Le Docteur se mit à rire de soulagement, mais de cette façon si sexy qui n'appartenait qu'à lui.

- Je suis comblé, si cela suffit à te rendre heureux. Je n'étais pas sur de quoi répondre, mais quand je l'ai dit … Je n'y ai pas vraiment réfléchi. C'est sorti instinctivement.

Le visage du Maître oscillait entre joie et crainte.

- Vraiment ? Tu n'y as pas réfléchi ? C'est tellement … Comme dans un roman que j'ai lu sur Terre, durant mon époque Saxon. J'imagine que tes humains savent de quoi ils parlent, en ce qui concerne les actions irréfléchies et l'amour …

Le Docteur émit un petit rire gêné et pencha la tête, appuyant ainsi un peu plus sa joue contre la main de (du) Maître.

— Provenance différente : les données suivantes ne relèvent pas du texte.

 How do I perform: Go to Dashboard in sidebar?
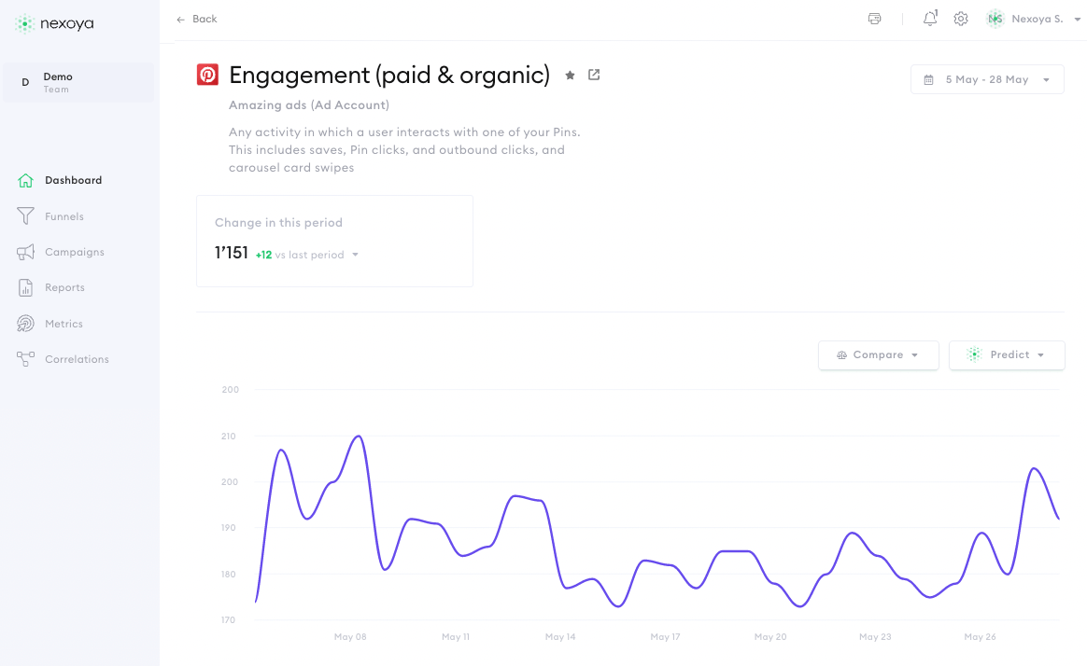coord(73,181)
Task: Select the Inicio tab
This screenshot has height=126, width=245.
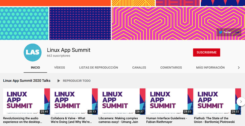Action: 36,68
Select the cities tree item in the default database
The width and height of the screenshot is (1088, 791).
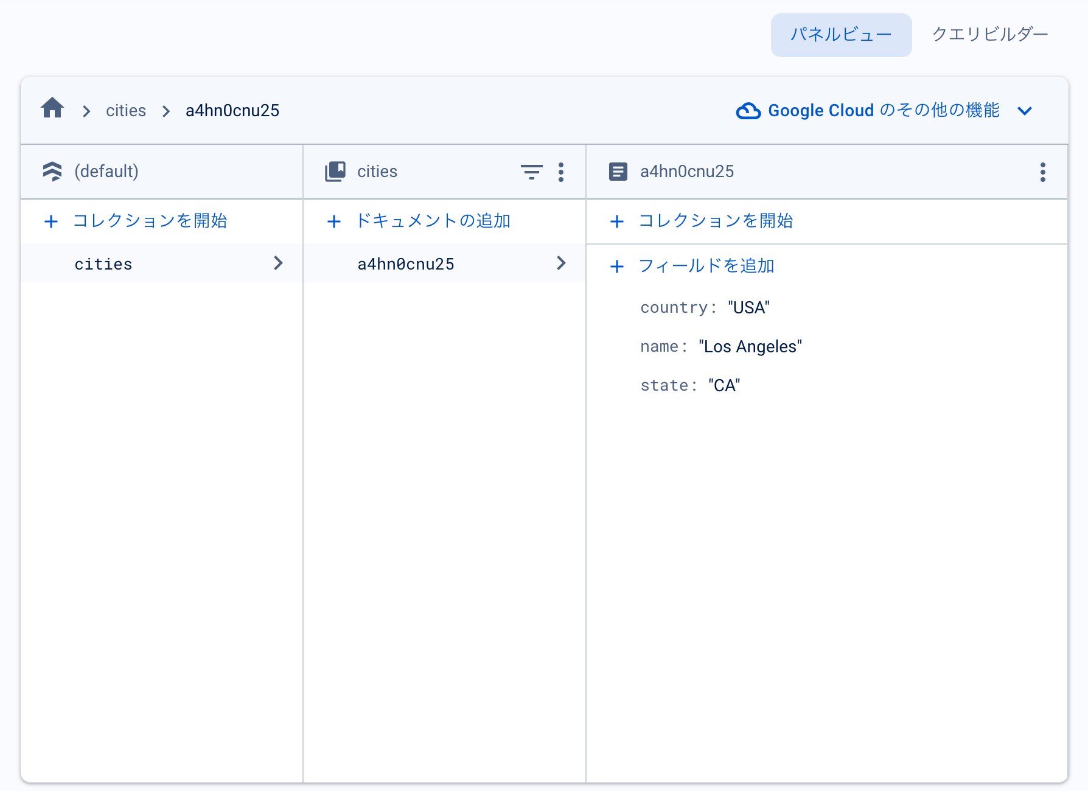[103, 263]
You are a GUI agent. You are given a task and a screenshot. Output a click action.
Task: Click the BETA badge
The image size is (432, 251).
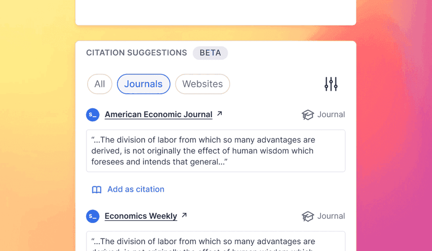click(x=210, y=53)
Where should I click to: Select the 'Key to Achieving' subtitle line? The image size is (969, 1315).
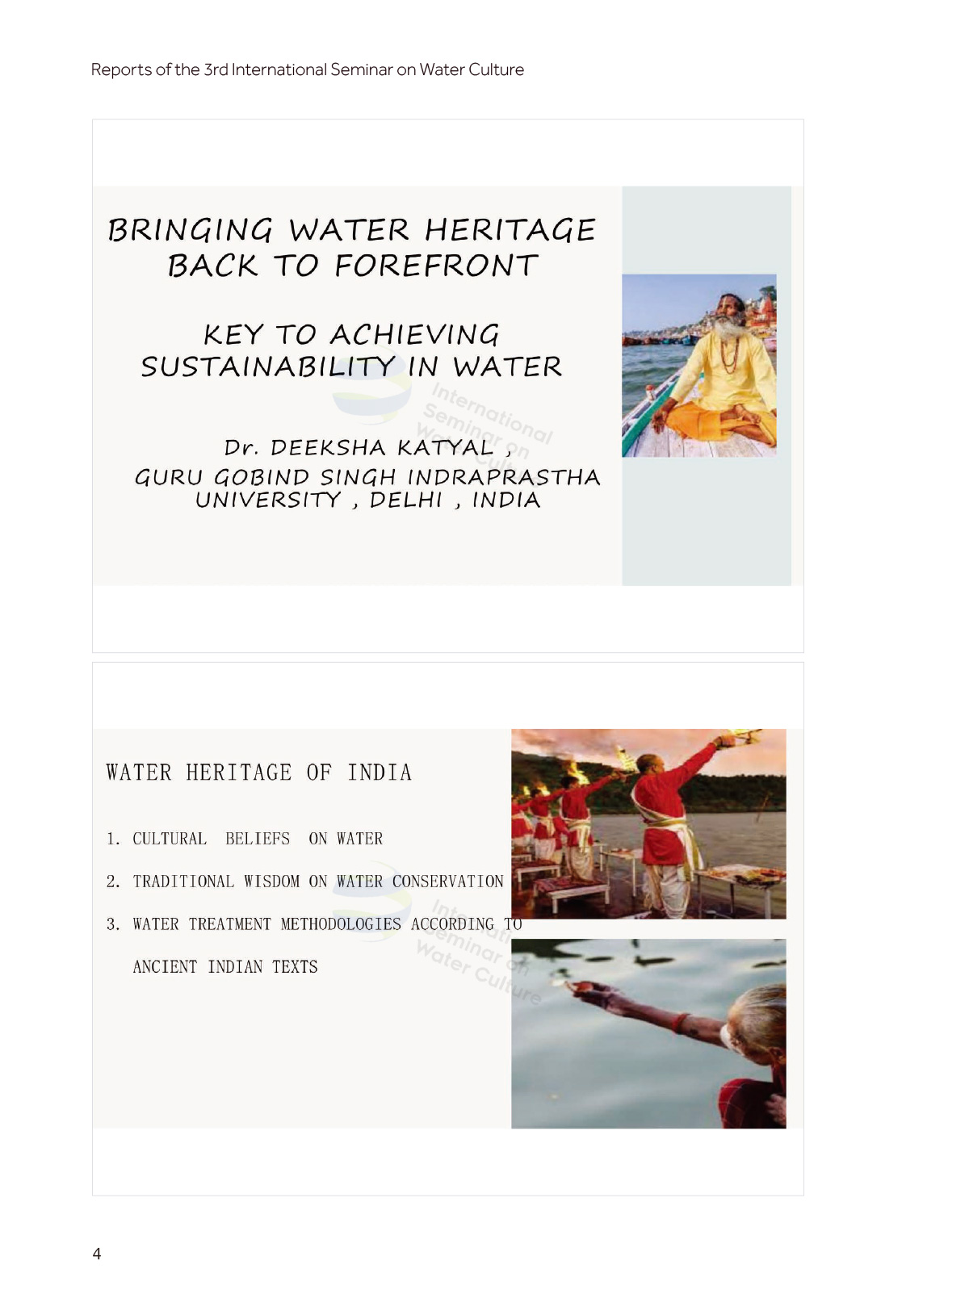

Mais elle quitta alors son visage, et il se sentit maladroit. Enfin, jusqu'à ce que les bras du Maitre enserrent fermement sa taille, tandis que ses lèvres se pressaient contre les siennes. Il commençait à s'habituer à ce genre de démonstration d'affection, à présent, mais il ne savait pas trop comment il devait réagir. Il ne savait pas quoi faire de ces bras, ni comment étreindre le Maître. Mais tout était fini avant qu'il n'ait réussi à prendre une décision. Et le Maître commença à s'éloigner, se retournant après quelques pas pour vérifier si le Docteur le suivait.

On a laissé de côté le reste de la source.